High Commissioner for Human Rights Navi Pillay highlighted the importance of speaking out, at the end of a week-long event where "voices" from various parts of the world bore testimony to their experiences with racism in their countries.

"Individuals who speak out can and do alter the course of nations towards justice and equality," she said

"Voices - Everyone affected by racism has a story that should be heard," provided a platform for a number of individuals from diverse countries and cultures to share their personal experiences of discrimination, giving a human face to issues discussed during the Durban Review Conference. Their testimonies illustrated the universality of racism and the suffering it causes: physical violence, psychological trauma, stigmatisation, exclusion from society, and poverty.

The "Voices" sessions were moderated by Gay McDougall, UN Independent Expert on Minority Issues.

The High Commissioner also called on States to make a commitment against racism.

"The nations present at this global conference all have a commitment to take its message back to the cities, towns and villages of their people. This message must be that equality, justice and non-discrimination are not only the demands of a few; they are also the very foundations upon which we build our strong, diverse and peaceful societies together," she said.

This view was shared by the "Voices" panellists who, at the end of the five-day side event, delivered a final common message of thanks to the High Commissioner and Ms McDougall, also urging them and the audience to exert more vigilance, determination and perseverance in the fight against racial discrimination.
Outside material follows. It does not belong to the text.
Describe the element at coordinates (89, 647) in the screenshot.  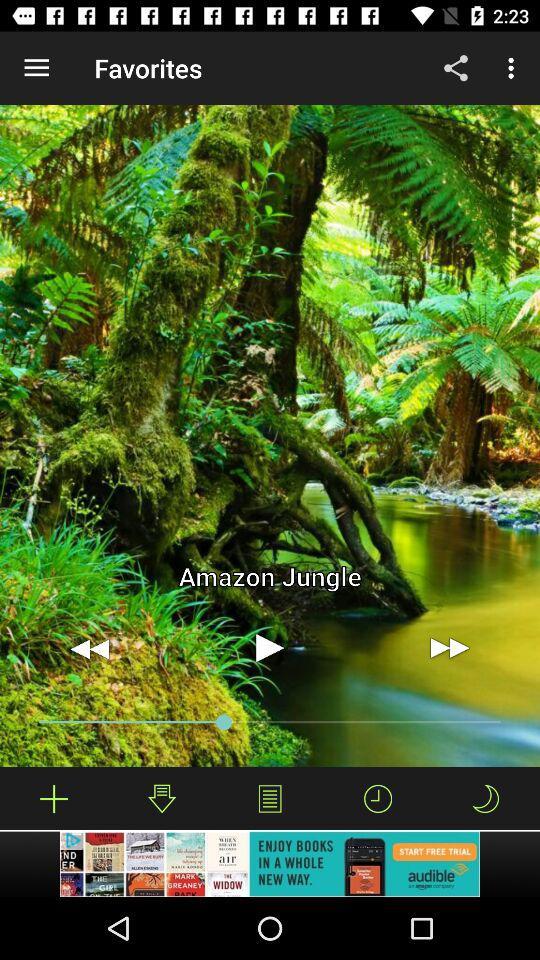
I see `go back` at that location.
As Rwanda commemorates the genocide of hundreds of thousands of its Tutsis and Hutu political moderates that occurred in April 1994, Berthe Kayitesi, a young genocide survivor who lost part of her family, gave a powerful and hopeful message of peace and of reconciliation in her country. “We are asking for justice," Kayitesi said. "And the first thing is to recognize the crimes.”

The High Commissioner also said that "nations are represented in the conference halls and decision-making forums. However, affected individuals must also be present to remind Governments of progress, but also of commitments that remain unfulfilled, and ultimately to demand results that truly steer change."